Calculus optimization problem?

• January 10th 2013, 06:12 PM
achiu17
Calculus optimization problem?
The illumination from a bulb varies directly as the intensity of the light and Intensity varies inversely as the square of the distance from the source. Two bulbs are placed 54 feet apart. The intensity, Ia, of bulb A is 64cd, and the intensity, Ib, of bulb B is 125cd.
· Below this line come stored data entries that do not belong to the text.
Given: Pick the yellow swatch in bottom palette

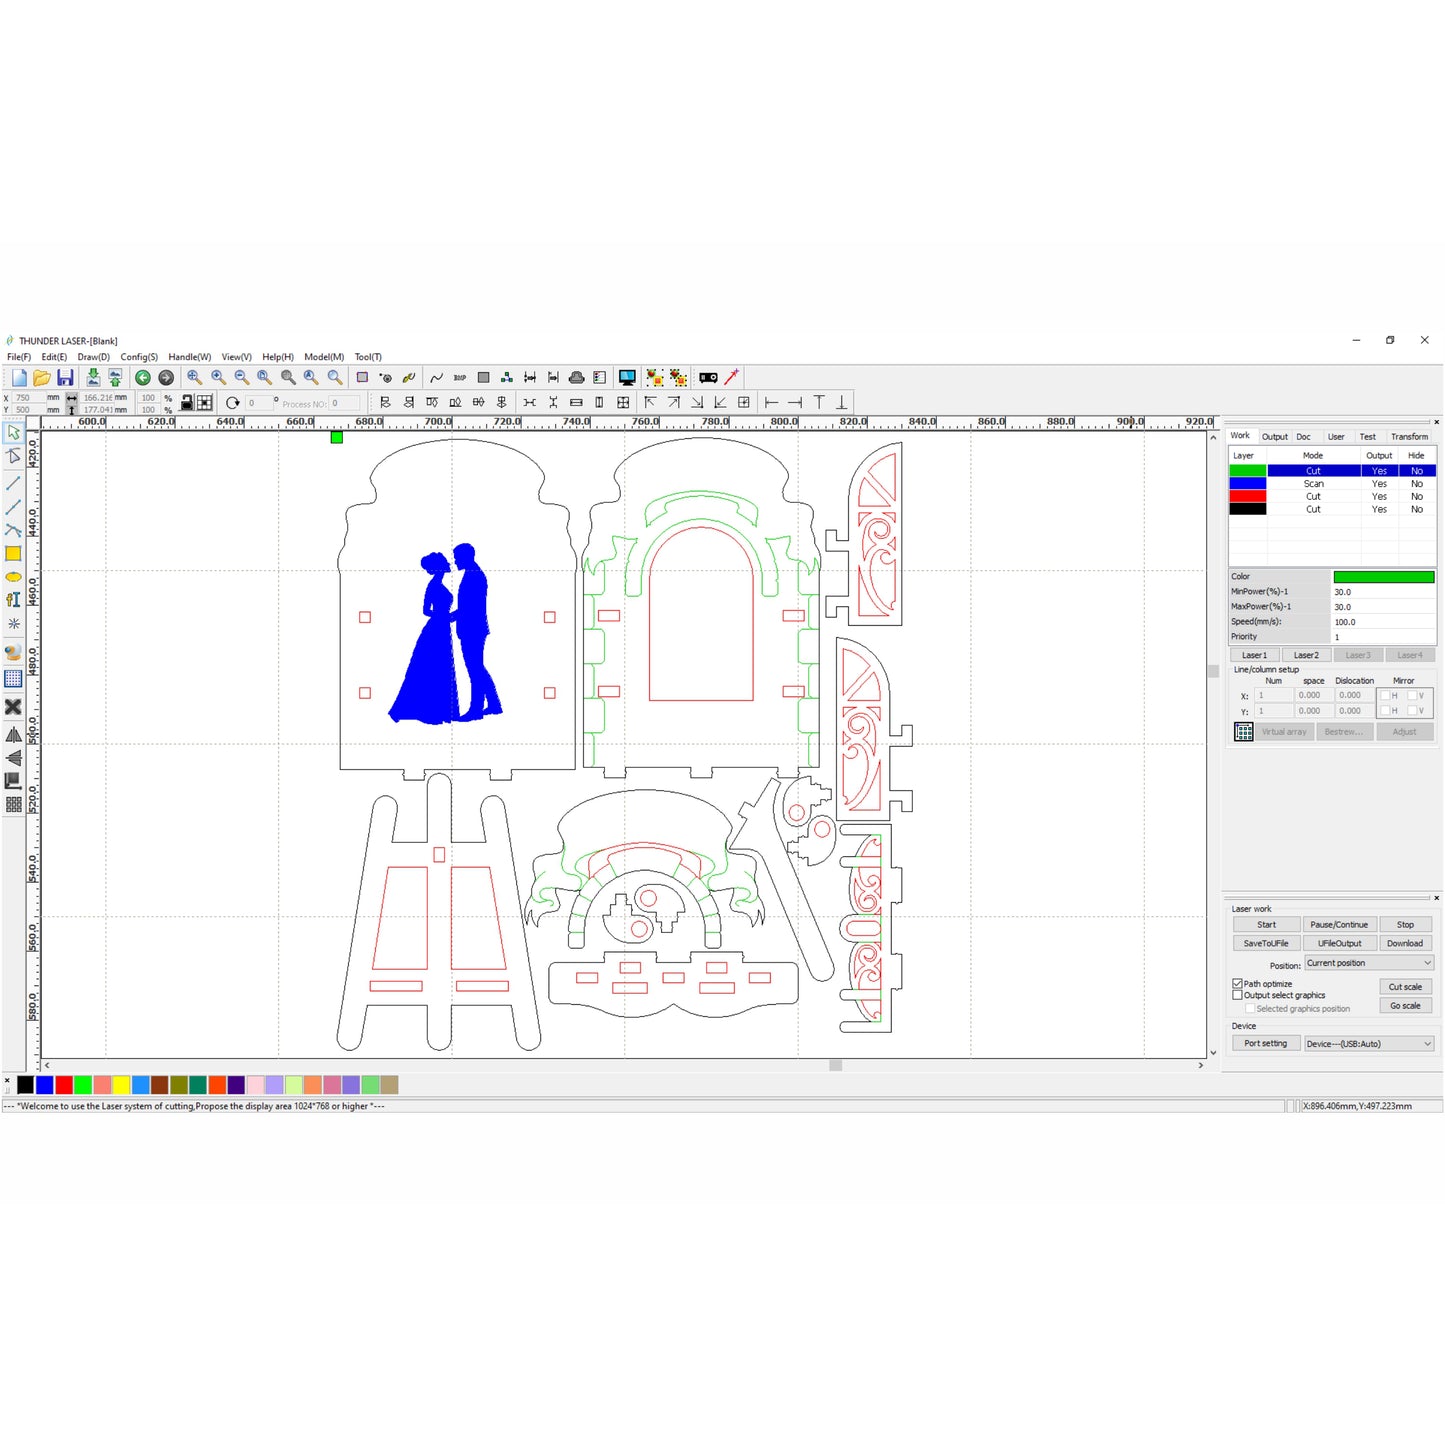Looking at the screenshot, I should (121, 1085).
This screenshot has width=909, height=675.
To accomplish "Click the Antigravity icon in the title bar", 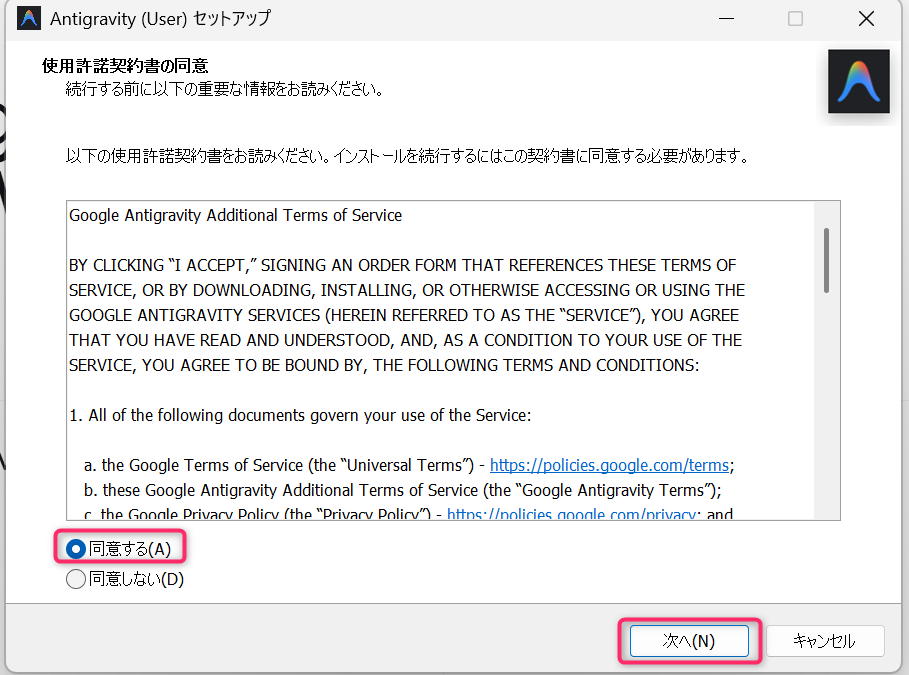I will 28,19.
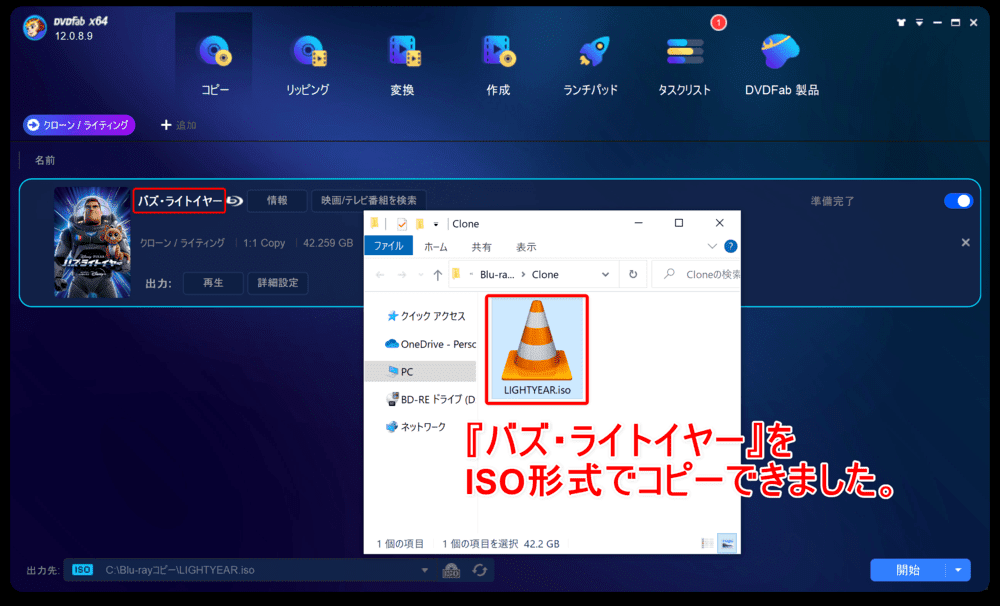Image resolution: width=1000 pixels, height=606 pixels.
Task: Expand the Explorer address bar history dropdown
Action: click(605, 274)
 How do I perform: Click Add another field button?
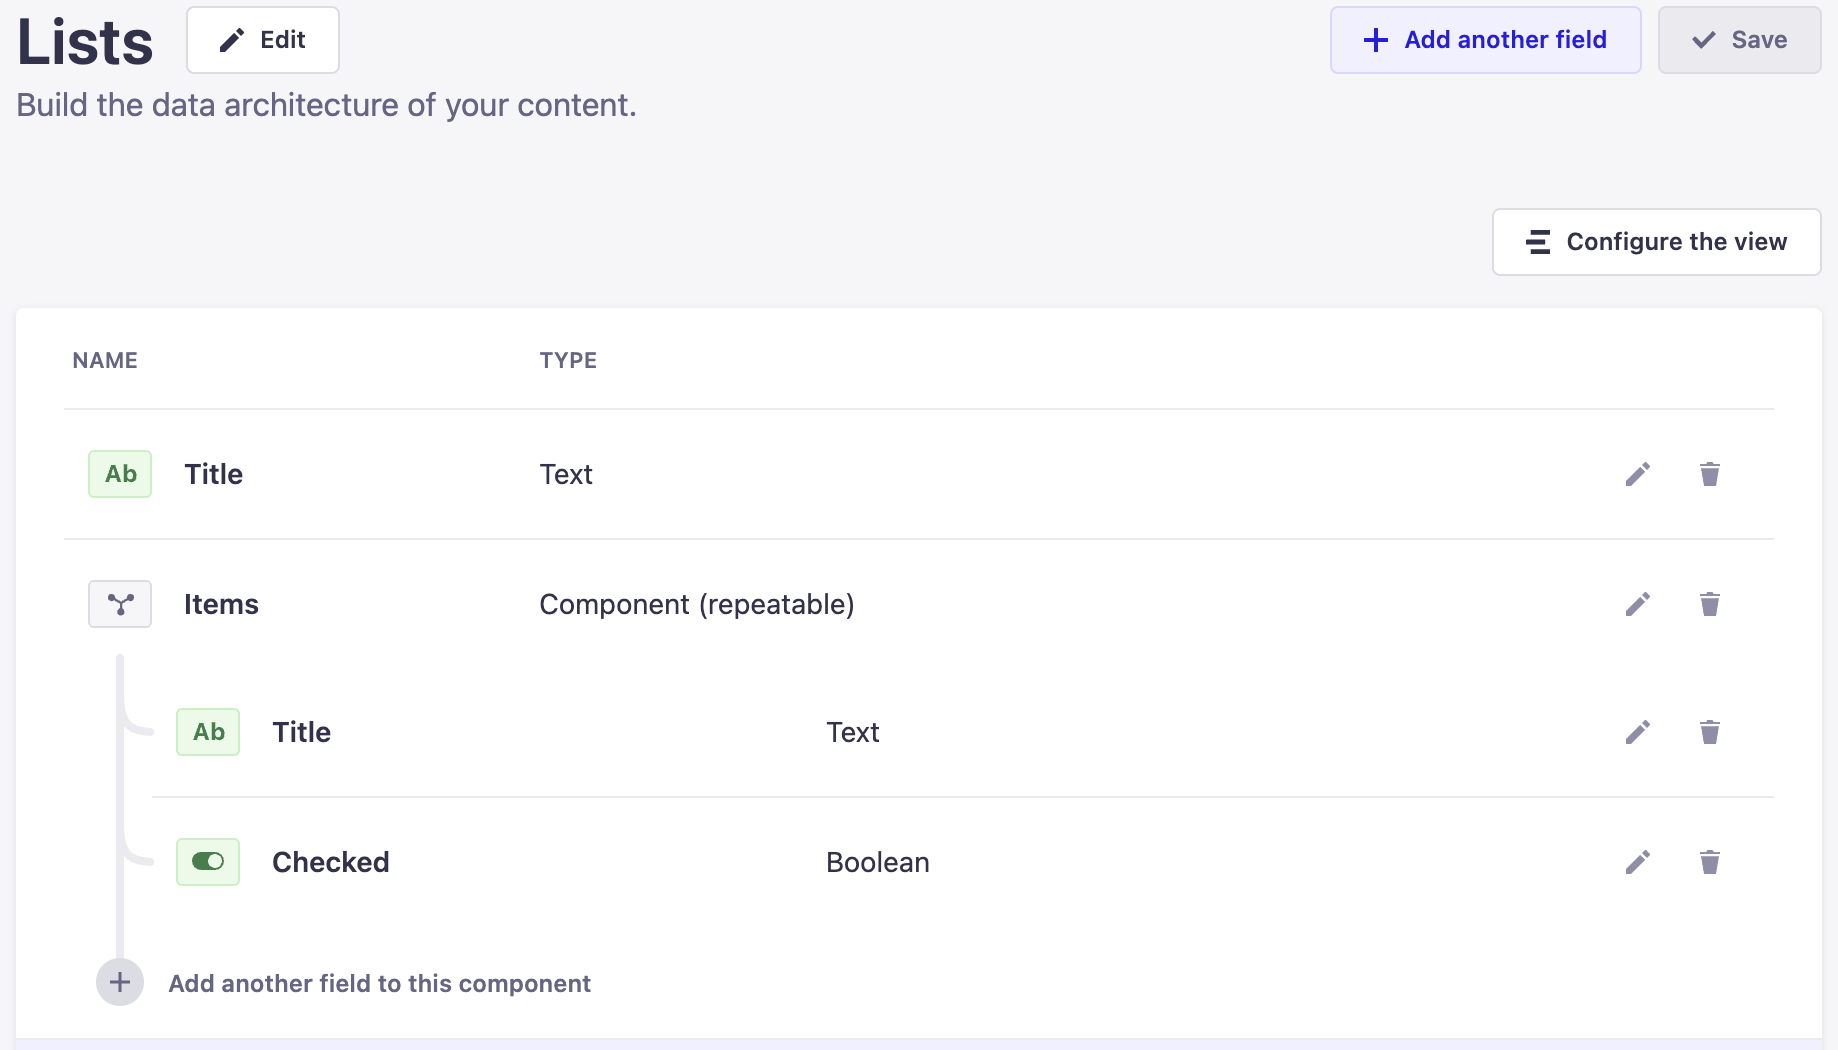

At how many feet from bulb A along the line between the two bulbs is the total illumination the least?

I have no idea how to start this problem...I thought about using optimization but I'm not sure where to start
• January 10th 2013, 06:47 PM
MarkFL
Re: Calculus optimization problem?
I would orient my coordinate axis $x$ such that bulb A is at the origin 0 and bulb B is at 54, and let the observer be at $0. The intensity $I$ of the light received by the observer is then the sum of the light from the two bulbs, given by:

$I(x)=\frac{64}{x^2}+\frac{125}{(54-x)^2}$

Can you finish?
• January 10th 2013, 06:54 PM
achiu17
Re: Calculus optimization problem?
would i take the derivative of that function?
• January 10th 2013, 07:06 PM
MarkFL
Re: Calculus optimization problem?
Yes, you would equate the derivative to zero and solve for x to find the critical value. Then use one of the tests you have been taught (I recommend the second derivative test) to demonstrate you have a minimum.